**TASK STATEMENT**
Set down, please, exactly the lines below that run from the line with "Where should I click to: Click the membership" to the line with "Click green heart", both lines included.
*** MATERIAL FOR THIS TASK ***
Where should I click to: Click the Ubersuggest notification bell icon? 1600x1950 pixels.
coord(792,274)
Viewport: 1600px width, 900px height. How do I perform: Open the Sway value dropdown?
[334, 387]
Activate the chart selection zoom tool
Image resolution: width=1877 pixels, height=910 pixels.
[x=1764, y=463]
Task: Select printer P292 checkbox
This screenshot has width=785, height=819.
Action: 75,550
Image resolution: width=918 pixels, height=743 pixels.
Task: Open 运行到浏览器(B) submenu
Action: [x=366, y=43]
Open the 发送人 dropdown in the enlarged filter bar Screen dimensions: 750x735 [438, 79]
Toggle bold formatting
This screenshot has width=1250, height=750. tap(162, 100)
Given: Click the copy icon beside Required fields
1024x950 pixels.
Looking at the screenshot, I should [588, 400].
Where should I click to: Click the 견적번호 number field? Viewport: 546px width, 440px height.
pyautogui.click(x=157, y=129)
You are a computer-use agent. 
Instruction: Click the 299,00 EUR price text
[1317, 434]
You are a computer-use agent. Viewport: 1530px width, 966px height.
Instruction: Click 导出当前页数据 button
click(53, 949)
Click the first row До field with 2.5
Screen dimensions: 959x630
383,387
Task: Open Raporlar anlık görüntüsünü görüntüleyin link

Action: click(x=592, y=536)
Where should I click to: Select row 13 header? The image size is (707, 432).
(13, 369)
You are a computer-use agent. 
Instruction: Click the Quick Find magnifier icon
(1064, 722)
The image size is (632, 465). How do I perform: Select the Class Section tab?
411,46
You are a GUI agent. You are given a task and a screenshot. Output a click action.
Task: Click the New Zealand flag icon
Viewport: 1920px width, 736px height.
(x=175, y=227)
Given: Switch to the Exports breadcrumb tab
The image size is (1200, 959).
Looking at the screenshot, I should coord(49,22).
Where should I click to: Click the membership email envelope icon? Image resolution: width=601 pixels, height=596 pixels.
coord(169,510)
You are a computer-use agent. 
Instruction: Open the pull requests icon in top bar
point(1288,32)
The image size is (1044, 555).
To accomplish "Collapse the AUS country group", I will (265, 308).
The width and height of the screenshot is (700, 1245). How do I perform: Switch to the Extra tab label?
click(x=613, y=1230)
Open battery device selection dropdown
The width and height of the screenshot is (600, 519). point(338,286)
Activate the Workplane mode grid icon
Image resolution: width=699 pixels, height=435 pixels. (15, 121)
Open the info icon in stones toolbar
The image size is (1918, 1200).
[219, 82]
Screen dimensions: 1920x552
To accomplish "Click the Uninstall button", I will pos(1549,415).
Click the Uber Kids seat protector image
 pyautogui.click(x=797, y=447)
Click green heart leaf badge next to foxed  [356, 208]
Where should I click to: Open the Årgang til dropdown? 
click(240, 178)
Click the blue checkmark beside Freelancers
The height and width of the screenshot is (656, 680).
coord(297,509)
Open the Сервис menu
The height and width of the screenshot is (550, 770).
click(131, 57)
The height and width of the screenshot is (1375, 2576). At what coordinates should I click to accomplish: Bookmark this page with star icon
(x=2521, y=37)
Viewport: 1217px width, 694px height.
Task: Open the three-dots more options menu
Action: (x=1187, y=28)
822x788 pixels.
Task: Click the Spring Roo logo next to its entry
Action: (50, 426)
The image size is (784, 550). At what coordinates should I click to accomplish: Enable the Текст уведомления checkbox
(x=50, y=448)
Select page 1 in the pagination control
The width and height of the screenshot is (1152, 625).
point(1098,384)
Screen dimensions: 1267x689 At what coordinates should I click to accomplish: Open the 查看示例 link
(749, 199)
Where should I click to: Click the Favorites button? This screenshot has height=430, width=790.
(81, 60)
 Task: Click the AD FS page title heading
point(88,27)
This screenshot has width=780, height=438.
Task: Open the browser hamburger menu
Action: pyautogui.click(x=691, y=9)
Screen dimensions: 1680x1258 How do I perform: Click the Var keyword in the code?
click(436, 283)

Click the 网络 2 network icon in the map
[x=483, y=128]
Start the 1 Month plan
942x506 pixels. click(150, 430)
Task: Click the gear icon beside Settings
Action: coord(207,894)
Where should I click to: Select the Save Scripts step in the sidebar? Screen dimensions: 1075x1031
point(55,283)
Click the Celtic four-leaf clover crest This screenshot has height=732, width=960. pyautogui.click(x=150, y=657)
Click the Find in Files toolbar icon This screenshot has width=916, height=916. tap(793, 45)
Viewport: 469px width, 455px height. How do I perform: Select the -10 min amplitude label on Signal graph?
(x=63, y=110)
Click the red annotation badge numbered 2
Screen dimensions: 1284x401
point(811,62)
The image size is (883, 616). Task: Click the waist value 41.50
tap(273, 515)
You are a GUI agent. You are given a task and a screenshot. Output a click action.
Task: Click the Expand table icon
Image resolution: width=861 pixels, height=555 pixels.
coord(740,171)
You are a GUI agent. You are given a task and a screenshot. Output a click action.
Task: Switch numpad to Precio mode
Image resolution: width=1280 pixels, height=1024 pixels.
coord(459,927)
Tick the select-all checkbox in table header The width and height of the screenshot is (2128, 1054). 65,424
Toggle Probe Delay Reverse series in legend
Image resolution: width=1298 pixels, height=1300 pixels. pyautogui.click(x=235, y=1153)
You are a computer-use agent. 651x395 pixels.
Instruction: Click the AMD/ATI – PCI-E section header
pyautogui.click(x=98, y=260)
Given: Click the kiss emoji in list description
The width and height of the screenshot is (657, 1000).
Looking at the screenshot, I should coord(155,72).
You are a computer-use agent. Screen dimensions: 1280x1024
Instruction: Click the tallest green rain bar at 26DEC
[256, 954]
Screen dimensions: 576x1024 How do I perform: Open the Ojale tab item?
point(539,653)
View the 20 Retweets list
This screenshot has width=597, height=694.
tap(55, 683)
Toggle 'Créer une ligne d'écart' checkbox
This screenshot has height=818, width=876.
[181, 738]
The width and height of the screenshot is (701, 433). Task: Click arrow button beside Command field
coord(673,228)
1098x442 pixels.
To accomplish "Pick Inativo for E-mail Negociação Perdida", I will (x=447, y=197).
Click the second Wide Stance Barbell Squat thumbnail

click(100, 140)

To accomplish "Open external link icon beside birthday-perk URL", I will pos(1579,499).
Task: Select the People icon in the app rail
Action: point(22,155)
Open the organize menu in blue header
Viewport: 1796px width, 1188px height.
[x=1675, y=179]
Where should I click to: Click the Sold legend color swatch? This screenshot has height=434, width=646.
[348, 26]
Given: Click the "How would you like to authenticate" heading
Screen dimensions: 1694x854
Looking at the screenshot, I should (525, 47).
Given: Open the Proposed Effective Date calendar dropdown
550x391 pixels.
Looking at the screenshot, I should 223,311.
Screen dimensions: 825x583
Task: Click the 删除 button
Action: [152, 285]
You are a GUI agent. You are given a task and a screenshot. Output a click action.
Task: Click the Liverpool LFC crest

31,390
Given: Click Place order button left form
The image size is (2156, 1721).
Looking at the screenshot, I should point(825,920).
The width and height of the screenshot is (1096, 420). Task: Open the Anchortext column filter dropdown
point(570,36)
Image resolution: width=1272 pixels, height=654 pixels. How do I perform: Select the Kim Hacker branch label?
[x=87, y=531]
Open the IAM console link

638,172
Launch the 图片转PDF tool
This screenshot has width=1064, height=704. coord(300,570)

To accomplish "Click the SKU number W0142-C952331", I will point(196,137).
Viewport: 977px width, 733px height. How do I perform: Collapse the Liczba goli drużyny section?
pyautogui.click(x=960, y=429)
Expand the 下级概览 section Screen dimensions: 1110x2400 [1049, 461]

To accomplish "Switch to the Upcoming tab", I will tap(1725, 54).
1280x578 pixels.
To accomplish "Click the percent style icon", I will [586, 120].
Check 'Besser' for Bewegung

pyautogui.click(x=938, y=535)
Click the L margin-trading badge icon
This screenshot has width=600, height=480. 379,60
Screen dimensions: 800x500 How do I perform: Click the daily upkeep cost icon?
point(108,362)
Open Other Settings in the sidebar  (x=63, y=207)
***
**WRITTEN SOLUTION**
Where should I click to: Click the membership email envelope icon? Image resolution: width=601 pixels, height=596 pixels.
coord(169,510)
You are a computer-use agent. 
Instruction: Open the pull requests icon in top bar
point(1288,32)
The image size is (1044, 555).
To accomplish "Collapse the AUS country group", I will (265, 308).
The width and height of the screenshot is (700, 1245). How do I perform: Switch to the Extra tab label?
click(x=613, y=1230)
Open battery device selection dropdown
The width and height of the screenshot is (600, 519). point(338,286)
Activate the Workplane mode grid icon
Image resolution: width=699 pixels, height=435 pixels. (15, 121)
Open the info icon in stones toolbar
The image size is (1918, 1200).
[219, 82]
Screen dimensions: 1920x552
To accomplish "Click the Uninstall button", I will pos(1549,415).
Click the Uber Kids seat protector image
 pyautogui.click(x=797, y=447)
Click green heart leaf badge next to foxed  [356, 208]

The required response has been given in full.